NEW DELHI (Reuters) - The Indian government on Thursday approved a policy to boost exports of farm commodities such as tea, coffee, fruits and vegetables, Trade Minister Suresh Prabhu said.
The policy, approved at a meeting of Prime Minister Narendra Modi’s cabinet, is aimed at helping India step up exports of an array of farm goods but also seeks to avoid ad hoc, knee-jerk policy decisions often aimed at keeping a lid on food inflation.
The government aims to double India’s farm exports to $60 billion by 2022 by integrating with “the global value chain at the earliest,” Prabhu told a news conference.
The idea behind the policy was to help farmers cash in on export opportunities, he said.
The government has yet to announce full details of the new policy but has said it will include improving infrastructure for farm exports and the government will seek to avoid introducing export curbs when food inflation spikes.
Export curbs invariably anger farmers - one of the biggest voting blocks in India.
Angry farmers have lately staged protests in the capital New Delhi and Mumbai, the country’s financial hub, to demand better prices for their crops.
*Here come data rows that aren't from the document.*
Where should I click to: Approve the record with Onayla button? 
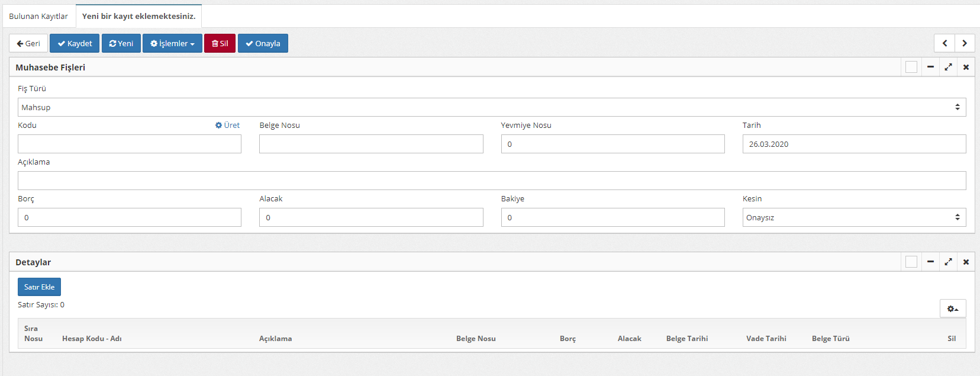[x=263, y=43]
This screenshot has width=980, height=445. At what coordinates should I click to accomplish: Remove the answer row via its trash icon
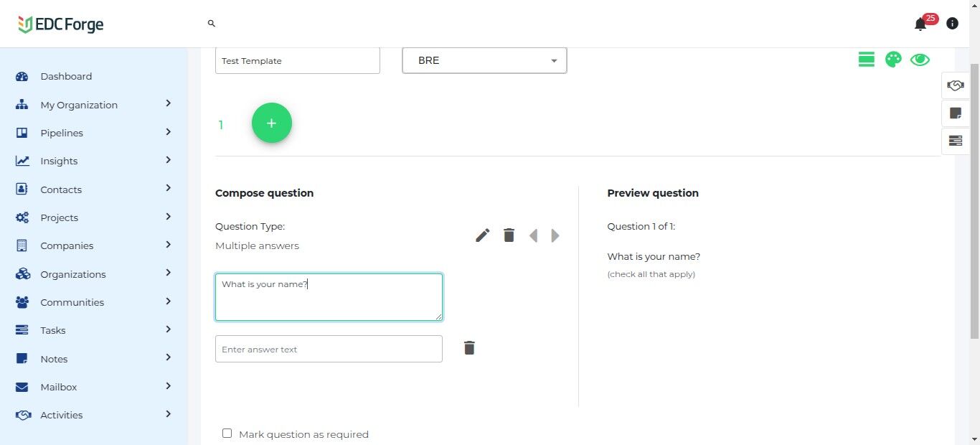click(469, 348)
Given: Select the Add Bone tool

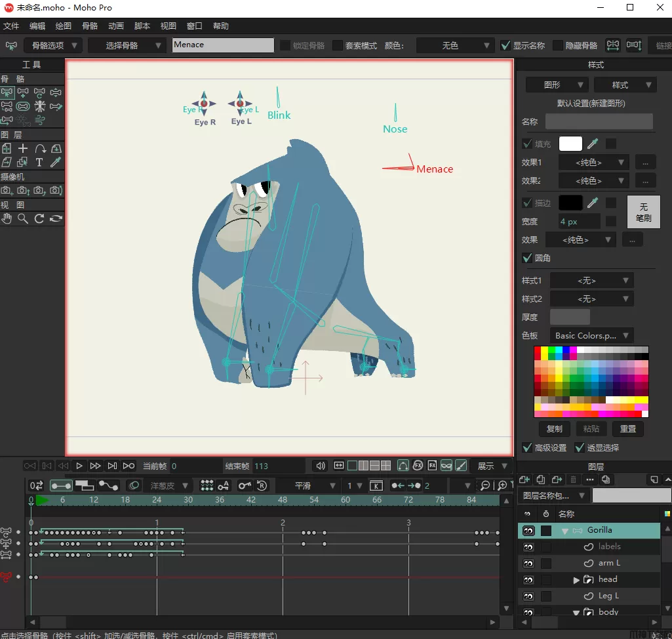Looking at the screenshot, I should [23, 93].
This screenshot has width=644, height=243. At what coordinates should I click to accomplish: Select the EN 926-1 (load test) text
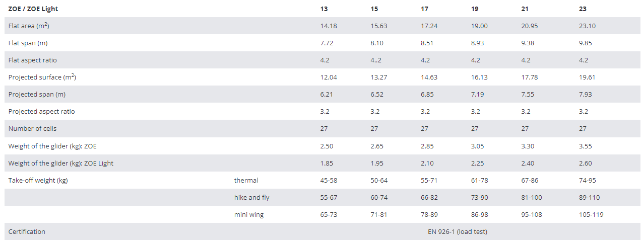pyautogui.click(x=457, y=231)
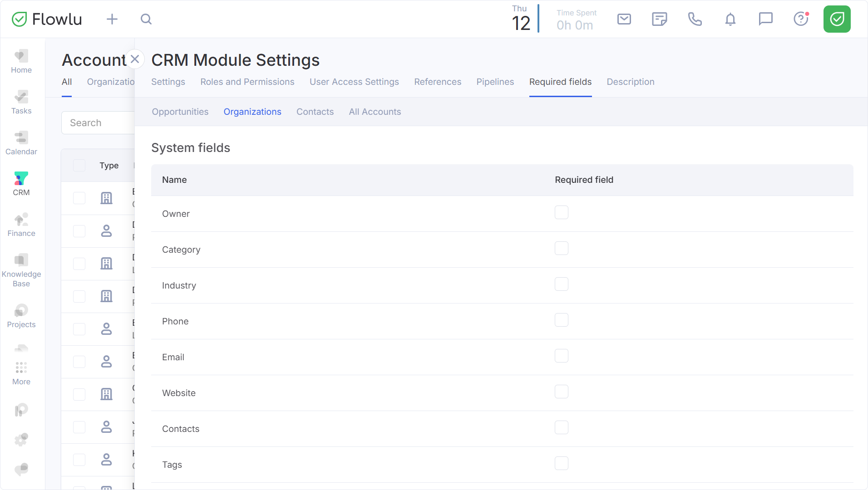This screenshot has width=868, height=490.
Task: Click the phone call icon
Action: click(x=695, y=19)
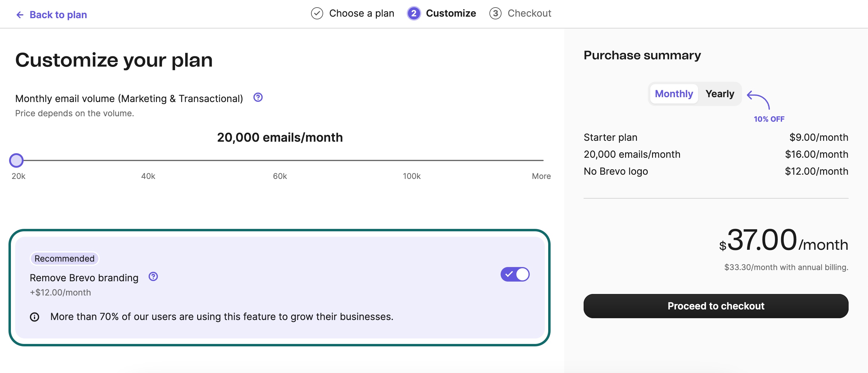
Task: Click the step 3 Checkout circle icon
Action: tap(495, 13)
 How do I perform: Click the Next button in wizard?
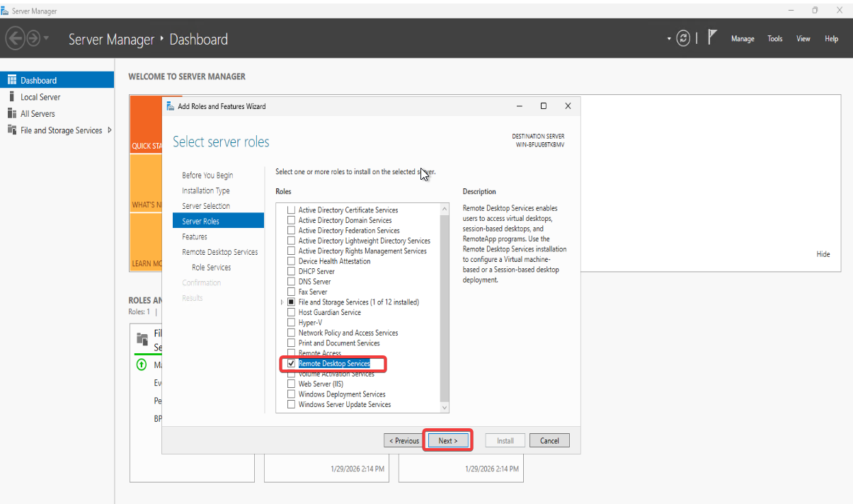[x=447, y=440]
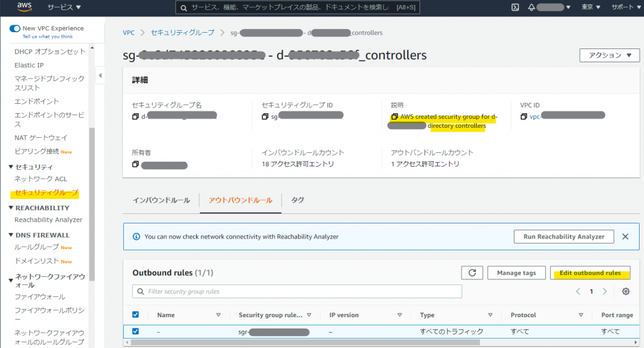
Task: Open the table preferences gear icon
Action: [x=625, y=291]
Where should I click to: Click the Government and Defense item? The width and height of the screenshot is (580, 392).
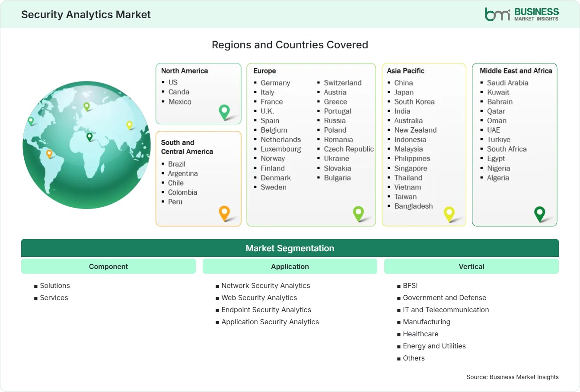tap(444, 297)
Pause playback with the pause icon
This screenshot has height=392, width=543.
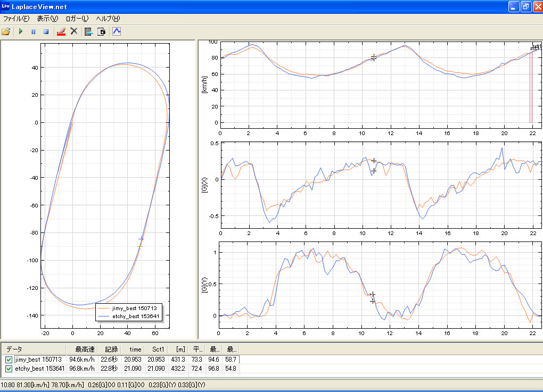click(33, 31)
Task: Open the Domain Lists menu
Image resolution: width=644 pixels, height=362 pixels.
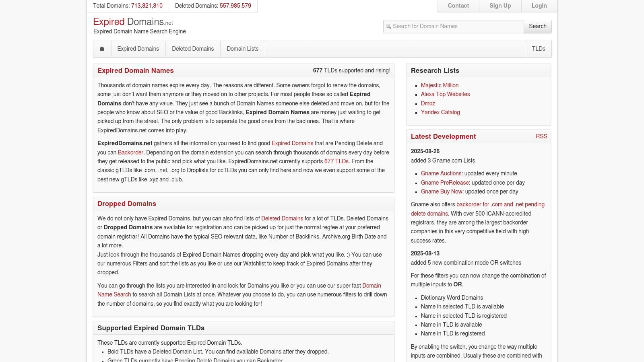Action: pos(242,49)

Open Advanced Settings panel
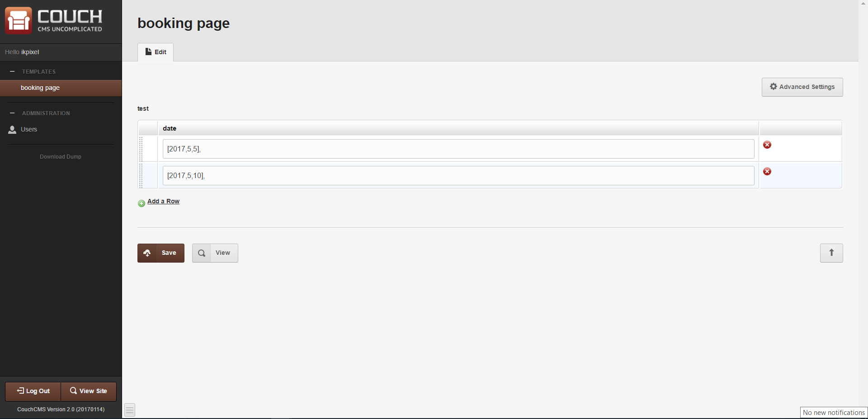pos(802,87)
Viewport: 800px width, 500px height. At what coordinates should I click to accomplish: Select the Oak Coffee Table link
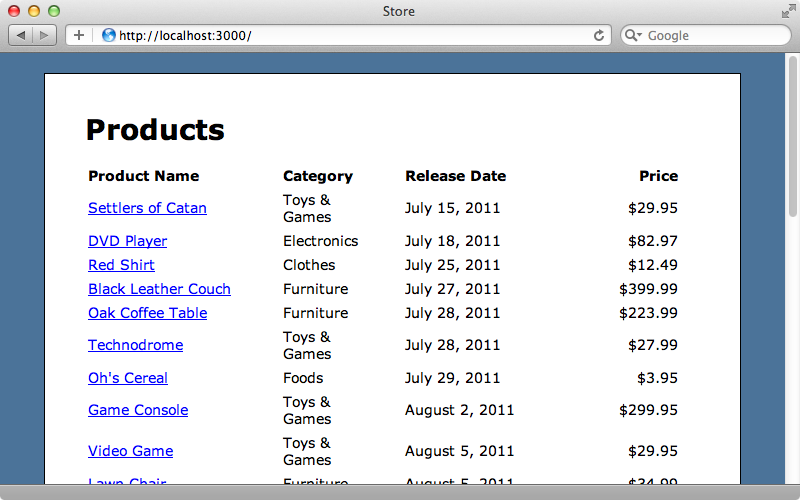147,313
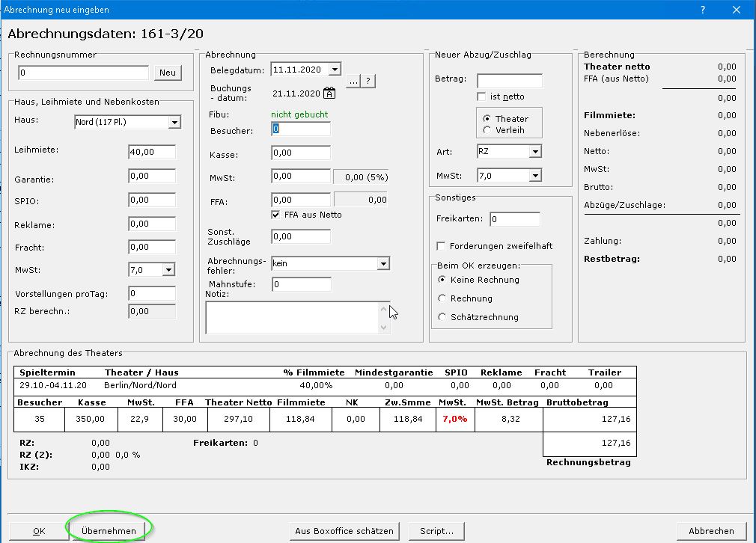Select the 'Verleih' radio button
756x543 pixels.
(487, 130)

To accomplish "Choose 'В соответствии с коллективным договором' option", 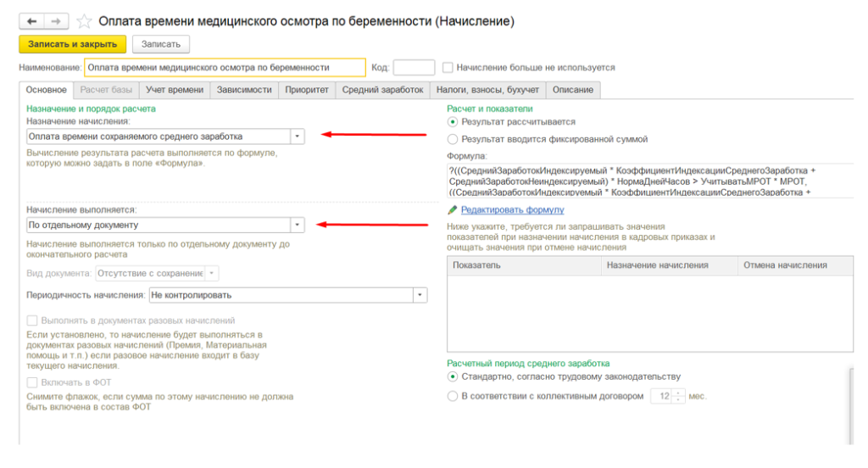I will pyautogui.click(x=453, y=396).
Prime Minister Modi’s Bharatiya Janata Party (BJP) faces a tough election due by next May and the last time a BJP government lost power, in a 2004 election, it was largely because rural voters abandoned the party.
New Delhi’s fickle policies on farm trade have also hurt India’s role as a steady player in the global market.
The Federation of Indian Export Organisations, the main body of exporters, said “switch on, switch off” policies had prevented India from emerging as a reliable supplier of farm commodities, even in surplus years.
The National Agriculture Export Policy would also focus on infrastructure improvement and ensure state governments play a bigger role in boosting farm exports, said Prabhu.